Any big design dramas?

Only one really, to do with tiles. Silly things, and we only wanted one wall doing. I'd originally chosen glass, copper backed ones. Really nice things. As was the price. Ten tiles would have cost £1,000. Silly. So we were sent to Kent to see some chap who had 3mm thick porcelain things used for industrial units. Better than it sounds - the finish was a kind of black rust and looked stunning. £180, job done.

Except a month later it turned out that we'd need three, so back to silly. And now, three months into the build we had a whole day to chose tiles. My wife got stressed. We couldn't decide. So, in a fit of madness, I gave the task to my 11 year old son. Who popped into Topps Tiles, and chose some in five minutes flat. As we'd given the decision to him, then the grey ones were it. And how much were they? Our original tiles were £90 each. These? 50p each. And do you know what? Once up they look pretty classy. Job well done there m'boy.



The side return?

We still have it. We left it there. However we covered it with steps and decking. Job done. Just have to find somewhere else for the bins.


Colours?

I fretted for ages over colours. Kept changing my mind. You see I had the red cooker already, along with some silver lights. Our floor is wooden with red, yellow, blue and white stripes in it. So what colours for the kitchen walls? Our kitchen is almost North facing, so dark. I went through pretty much all of the colour charts; red, green, yellow. Huh, kept changing my mind.

In the end Naked had a blue kitchen on display. I liked it, yet wanted it several shades darker. We were in Norfolk near Stiffkey....... So my side of the kitchen got painted Stiffkey Blue.

And we'd just come back from Edinburgh where I'd seen a huge flat decorated in a light blue. looking through some colour charts, good old Annie Sloan had a blue I liked. The nearest I found was St Giles Blue from Farrow & Ball. Really liked it, although nobody else did. Sod it, my kitchen, my paint, my colour. And the matching white to St Giles Blue is a pure white. That went up as well.

Funny but the white has proven the most problematic in a way. For years I've said to anybody who will listen that white is often a poor choice for a room. People think "room is dark, paint it white!" and go with that. Personally most rooms painted white to brighten them always look dingy. There're no contrast, so shadows make it look dirty and dull.


Insulation.

Our last builder ran hot. For our loft conversion I specified 200mm of insulation in the roof. He fitted 100mm whilst we were on holiday. Said it was enough. By then it was too late. For this build we had to have double glazing, which is actually quite nice now we have it. Sash windows prior you see. We also had to have a new sub-floor. So why not add insulation where possible? I now have the ceiling insulated, and also have 60mm of solid Swedish foam underfloor. And seeing as we have so much insulation, and as we did not want to have radiators.... we have no heating in the kitchen at all. So far it seems to work and is quite comfortable.

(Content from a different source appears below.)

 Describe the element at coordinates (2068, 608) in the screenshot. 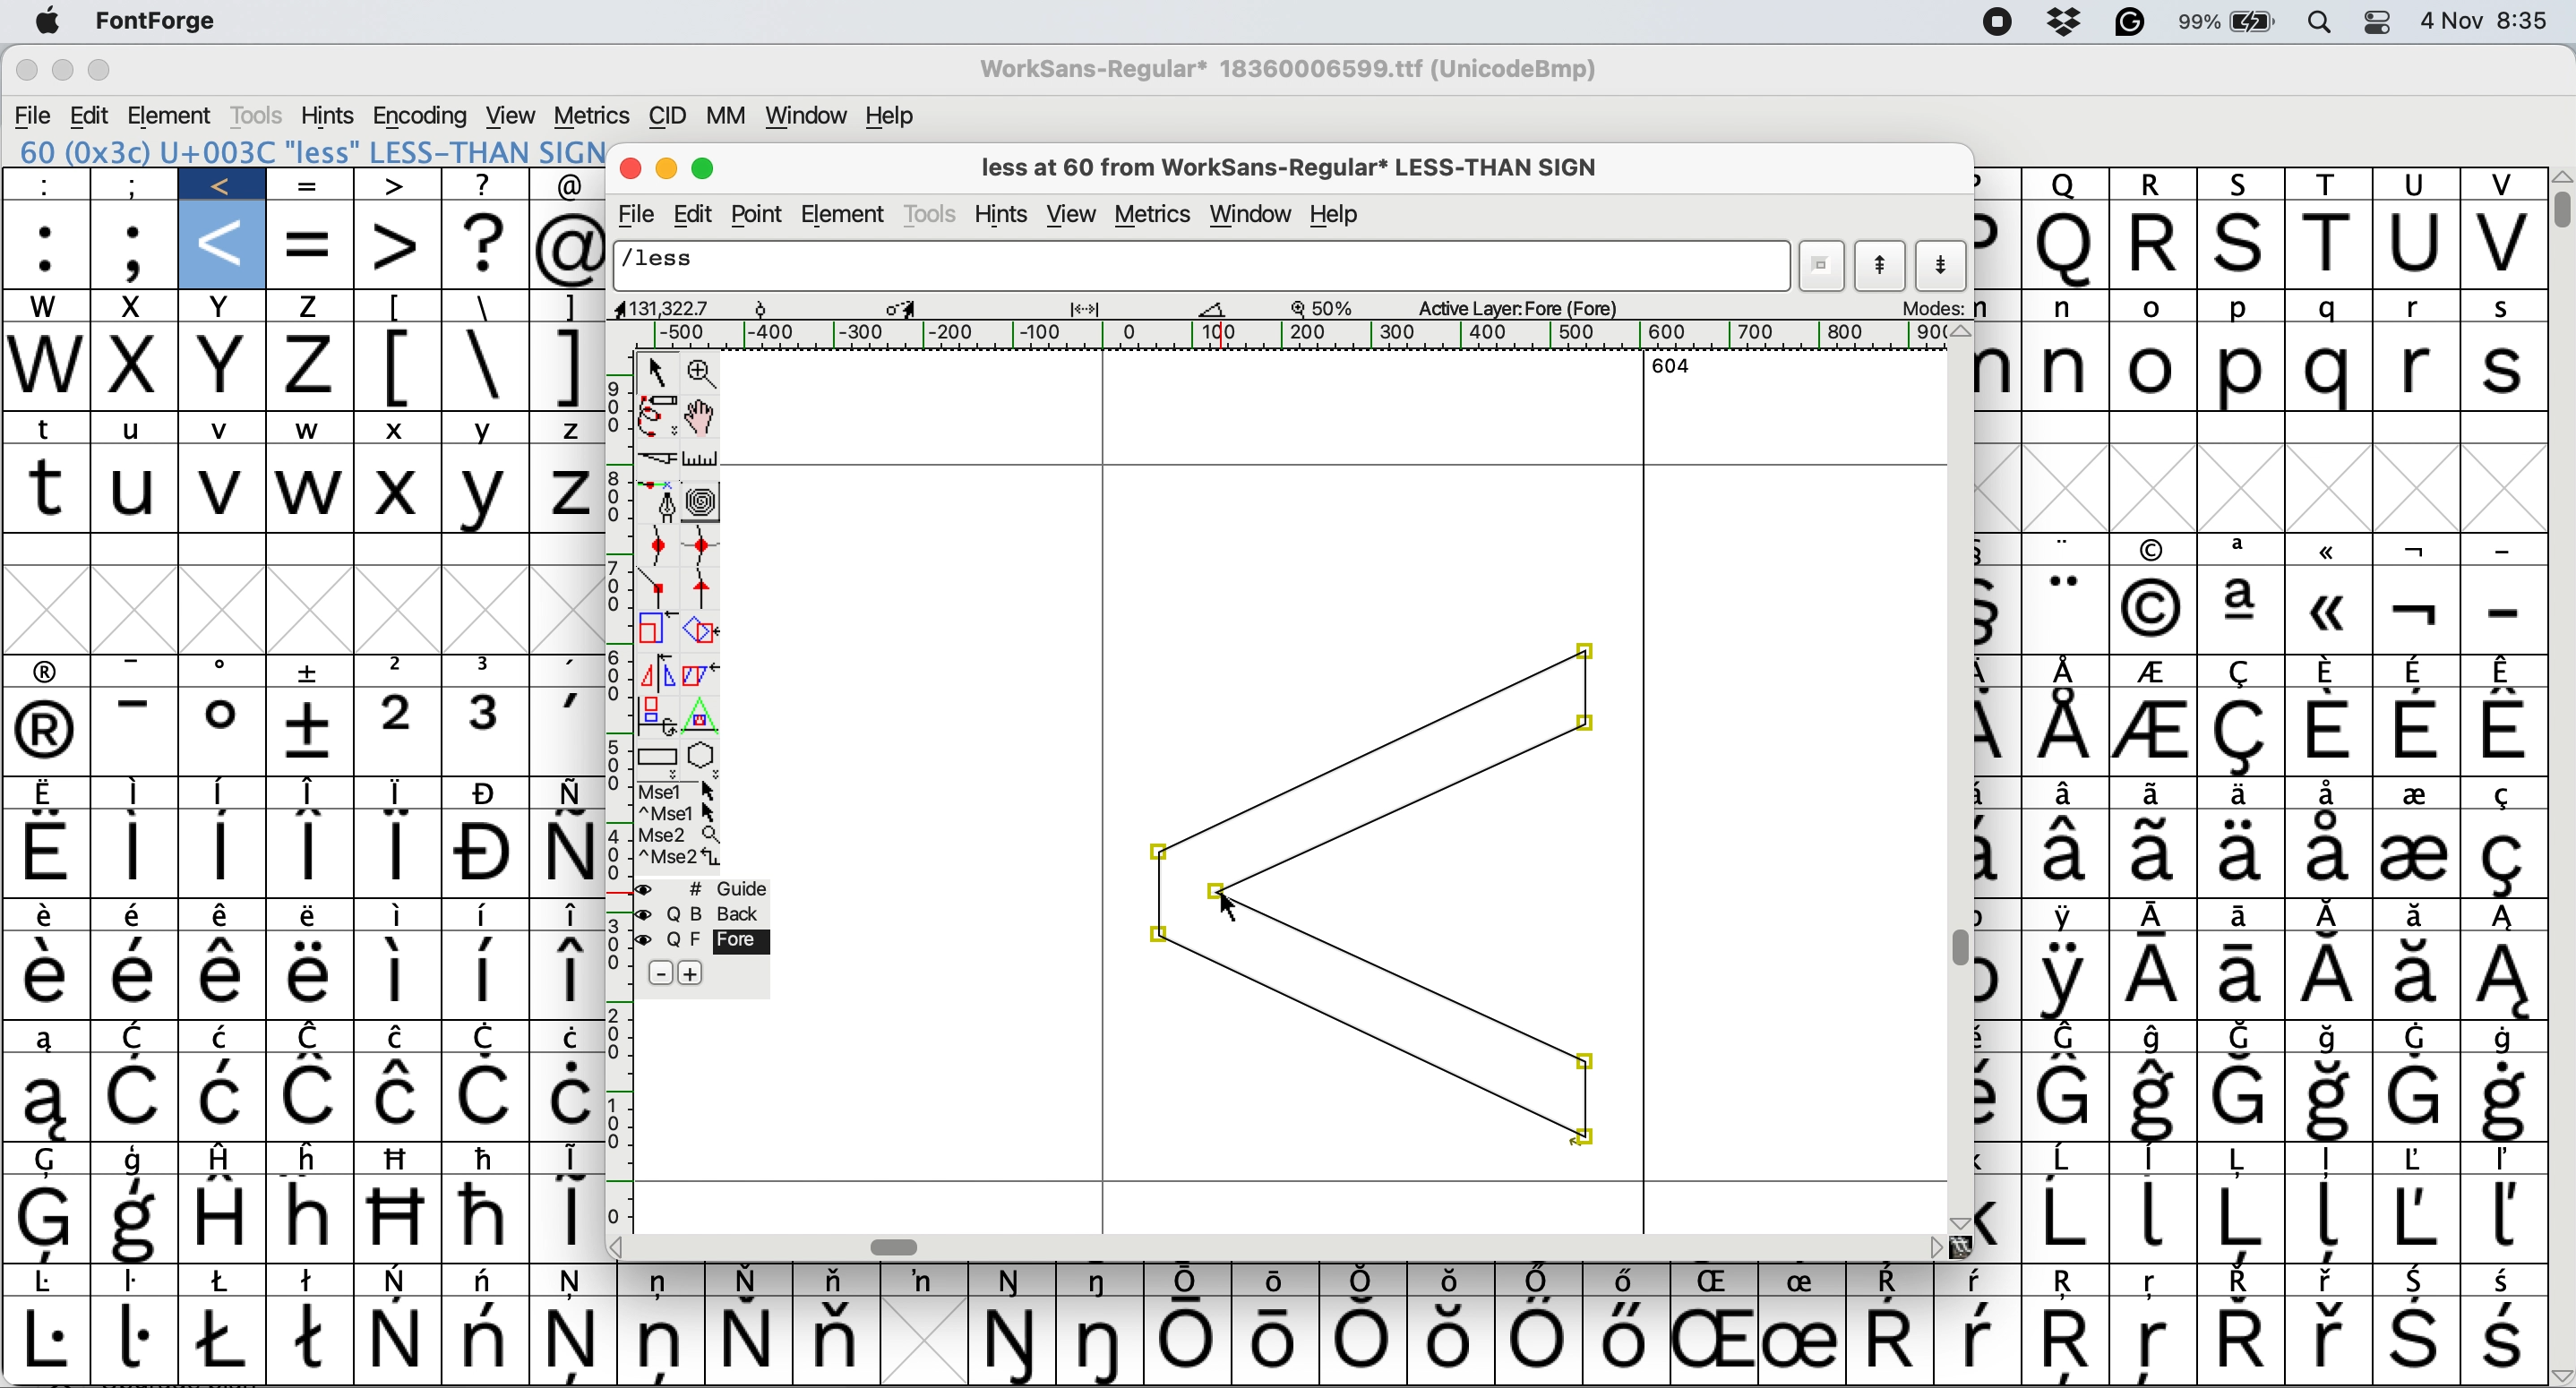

Does it work as a space to socialise?

No idea. Will say one thing. Our original kitchen, nobody would stop in it. I'd cook on my own. This one? First time my daughter brought her mate around, they sat on the kitchen floor, playing with the cat and chatting.

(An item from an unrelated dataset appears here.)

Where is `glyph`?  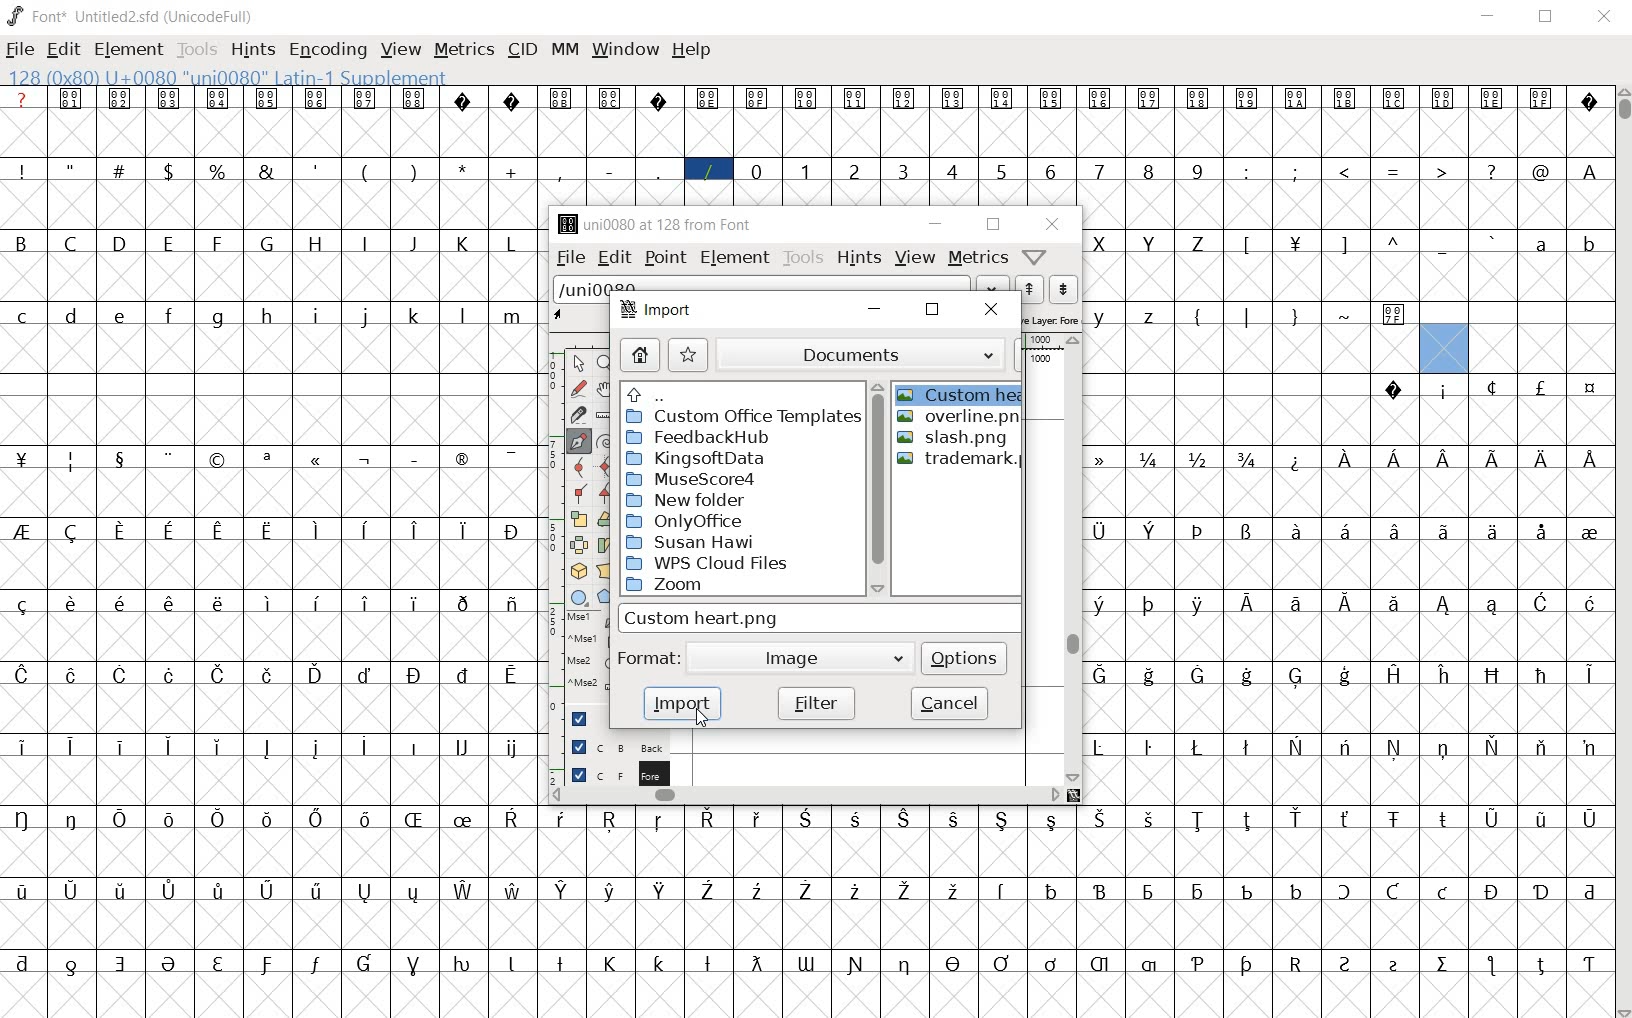
glyph is located at coordinates (1197, 675).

I'm not sure what the design influences were here. It's minimalist but not Scandi minimalist. It's not luxurious as the colours and materials - pretty much all wood - are not comforting in a warm embracing kind of way. Functional Brit Male Minimalistic? Not sure it will catch on. I don't really care; my wife adores it and just sits here, looking around. For hours.

It's not finished. We've populated it with our old stuff. The microwave is 15 years old, and the plates are all chipped. What we don't want to do is a cheque book finish, where we just go out and buy new stuff. Most of our kitchen has a back story. It's no IKEA or Wickes buy. We thought and fought for everything in it. Can't stop fighting now just because we've cooked a few meals.